Re: deductive databases

From: VC <boston103_at_hotmail.com>
Date: Sat, 14 May 2005 08:50:39 -0400
Message-ID: <zeSdneA9PfiBaRjfRVn-sw_at_comcast.com>


"Jan Hidders" <jan.hidders_at_REMOVETHIS.pandora.be> wrote in message news:xVQge.89347$4x.5404810_at_phobos.telenet-ops.be...
> alex goldman wrote:
>> While people who responded seem to disagree on whether SQL has recursion,
>
> ?? I didn't see any disagreement. What the different answers told you was
> that this differs per SQL standard and per implementation.
>
>> what about functors?
>>
>> For example, can you express something like this with SQL?
>>
>> for_any X Y : car(cons(X, Y), X)
>
> That depends on what you mean by "can express". Since SQL is a query
> language in which you formulate queries over tables it can only formulate
> queries over tables and not over functors. So in that sense the answer is
> "no" but that observation is about as interesting as the fact that SQL
> also cannot make coffee.

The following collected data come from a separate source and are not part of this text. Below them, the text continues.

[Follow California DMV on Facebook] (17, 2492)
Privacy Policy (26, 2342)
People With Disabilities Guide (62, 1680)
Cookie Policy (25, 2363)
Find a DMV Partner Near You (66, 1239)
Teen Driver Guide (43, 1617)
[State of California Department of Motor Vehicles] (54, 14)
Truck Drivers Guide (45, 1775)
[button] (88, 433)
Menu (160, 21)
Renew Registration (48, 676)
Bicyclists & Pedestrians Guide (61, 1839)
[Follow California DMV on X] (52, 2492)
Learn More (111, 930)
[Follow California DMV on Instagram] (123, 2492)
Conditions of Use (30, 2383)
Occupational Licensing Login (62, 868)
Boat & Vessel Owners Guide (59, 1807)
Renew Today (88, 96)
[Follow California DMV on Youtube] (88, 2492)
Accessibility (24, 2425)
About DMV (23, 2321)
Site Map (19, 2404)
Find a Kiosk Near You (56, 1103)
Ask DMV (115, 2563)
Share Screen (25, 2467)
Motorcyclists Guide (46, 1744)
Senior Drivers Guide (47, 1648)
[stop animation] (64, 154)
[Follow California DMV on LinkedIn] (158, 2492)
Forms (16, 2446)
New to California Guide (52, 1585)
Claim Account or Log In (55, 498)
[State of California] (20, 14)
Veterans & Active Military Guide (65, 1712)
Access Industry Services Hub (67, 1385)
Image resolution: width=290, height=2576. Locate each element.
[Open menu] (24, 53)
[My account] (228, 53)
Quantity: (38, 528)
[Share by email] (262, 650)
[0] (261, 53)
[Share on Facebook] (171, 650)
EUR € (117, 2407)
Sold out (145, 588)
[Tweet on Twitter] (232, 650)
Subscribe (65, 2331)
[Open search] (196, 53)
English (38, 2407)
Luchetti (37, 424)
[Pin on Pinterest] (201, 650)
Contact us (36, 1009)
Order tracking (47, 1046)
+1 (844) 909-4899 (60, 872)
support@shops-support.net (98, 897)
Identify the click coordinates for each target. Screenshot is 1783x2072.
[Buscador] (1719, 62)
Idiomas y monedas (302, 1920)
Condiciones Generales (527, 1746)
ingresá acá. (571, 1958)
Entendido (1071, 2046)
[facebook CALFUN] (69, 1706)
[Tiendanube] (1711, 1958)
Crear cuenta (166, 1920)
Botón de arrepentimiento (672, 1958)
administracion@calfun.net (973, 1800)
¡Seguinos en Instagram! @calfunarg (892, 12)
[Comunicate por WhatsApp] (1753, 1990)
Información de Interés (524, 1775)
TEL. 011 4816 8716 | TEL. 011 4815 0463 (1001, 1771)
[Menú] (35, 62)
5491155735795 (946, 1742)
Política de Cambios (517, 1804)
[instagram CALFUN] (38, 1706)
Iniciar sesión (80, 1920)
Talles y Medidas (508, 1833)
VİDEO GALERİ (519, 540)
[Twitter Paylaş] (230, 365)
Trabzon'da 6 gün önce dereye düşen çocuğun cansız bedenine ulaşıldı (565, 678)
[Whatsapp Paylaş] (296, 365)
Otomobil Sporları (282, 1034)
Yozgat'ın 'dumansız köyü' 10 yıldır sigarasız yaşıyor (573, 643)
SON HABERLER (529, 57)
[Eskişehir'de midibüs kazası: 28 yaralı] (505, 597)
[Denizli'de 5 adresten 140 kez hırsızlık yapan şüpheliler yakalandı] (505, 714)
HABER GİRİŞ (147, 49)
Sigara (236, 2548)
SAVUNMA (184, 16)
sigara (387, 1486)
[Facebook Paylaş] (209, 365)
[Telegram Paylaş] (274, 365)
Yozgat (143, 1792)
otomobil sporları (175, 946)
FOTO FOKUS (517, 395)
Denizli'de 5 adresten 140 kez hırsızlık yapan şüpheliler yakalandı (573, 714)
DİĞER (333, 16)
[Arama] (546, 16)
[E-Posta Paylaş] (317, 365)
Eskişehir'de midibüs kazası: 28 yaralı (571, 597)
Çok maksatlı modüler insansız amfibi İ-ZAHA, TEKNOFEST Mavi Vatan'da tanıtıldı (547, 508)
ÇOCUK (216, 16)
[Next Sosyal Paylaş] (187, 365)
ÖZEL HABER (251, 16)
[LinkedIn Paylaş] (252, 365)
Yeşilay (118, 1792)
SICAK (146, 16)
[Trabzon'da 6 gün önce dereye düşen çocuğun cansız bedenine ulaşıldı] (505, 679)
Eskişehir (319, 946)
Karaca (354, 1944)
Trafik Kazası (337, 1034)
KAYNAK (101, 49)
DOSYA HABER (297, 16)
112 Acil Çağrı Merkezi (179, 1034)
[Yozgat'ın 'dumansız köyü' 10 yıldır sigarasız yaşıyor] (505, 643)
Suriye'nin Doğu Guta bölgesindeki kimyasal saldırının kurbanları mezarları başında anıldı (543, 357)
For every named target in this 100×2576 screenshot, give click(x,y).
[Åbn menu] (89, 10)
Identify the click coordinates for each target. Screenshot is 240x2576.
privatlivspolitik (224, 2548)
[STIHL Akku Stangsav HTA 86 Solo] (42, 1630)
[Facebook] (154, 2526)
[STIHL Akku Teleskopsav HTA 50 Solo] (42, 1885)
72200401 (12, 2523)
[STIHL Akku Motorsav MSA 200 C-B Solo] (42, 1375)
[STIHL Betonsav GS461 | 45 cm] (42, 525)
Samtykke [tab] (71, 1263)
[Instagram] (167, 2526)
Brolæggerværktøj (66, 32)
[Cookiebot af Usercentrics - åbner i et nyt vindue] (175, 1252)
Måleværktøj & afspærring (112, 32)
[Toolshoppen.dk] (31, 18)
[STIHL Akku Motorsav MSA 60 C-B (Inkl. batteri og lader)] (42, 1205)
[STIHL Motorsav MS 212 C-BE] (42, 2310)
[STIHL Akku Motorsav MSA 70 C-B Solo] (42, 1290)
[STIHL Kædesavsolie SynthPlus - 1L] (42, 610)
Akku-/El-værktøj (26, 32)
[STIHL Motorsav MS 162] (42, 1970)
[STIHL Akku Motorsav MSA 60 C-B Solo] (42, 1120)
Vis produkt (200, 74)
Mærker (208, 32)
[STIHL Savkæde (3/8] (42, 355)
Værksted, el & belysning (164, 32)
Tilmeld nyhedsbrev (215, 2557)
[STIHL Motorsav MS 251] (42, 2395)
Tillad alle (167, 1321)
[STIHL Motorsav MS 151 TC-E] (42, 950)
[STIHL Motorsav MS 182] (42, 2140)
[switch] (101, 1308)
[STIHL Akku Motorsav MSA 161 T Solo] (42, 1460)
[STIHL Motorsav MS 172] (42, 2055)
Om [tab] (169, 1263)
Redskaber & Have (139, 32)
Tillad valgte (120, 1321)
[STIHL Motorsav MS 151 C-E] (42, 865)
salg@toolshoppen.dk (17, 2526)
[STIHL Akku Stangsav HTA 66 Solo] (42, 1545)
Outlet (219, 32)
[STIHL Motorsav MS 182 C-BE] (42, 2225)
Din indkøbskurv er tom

If you reformulate it as a statement about tables
> by, for example, modeling car as a binary table and cons as a ternary
> table then you *can* express this and for that you don't even need
> recursion.
>
> -- Jan Hidders

It actually depends on what <alex goldman> means by

  1. 'Functor', the word that has different meaning in different PLs/contexts
  2. car(cons(X,Y), X). If it's Lisp, the expression does not make sense. If it's a Prolog 'functor', it does not make any sense either.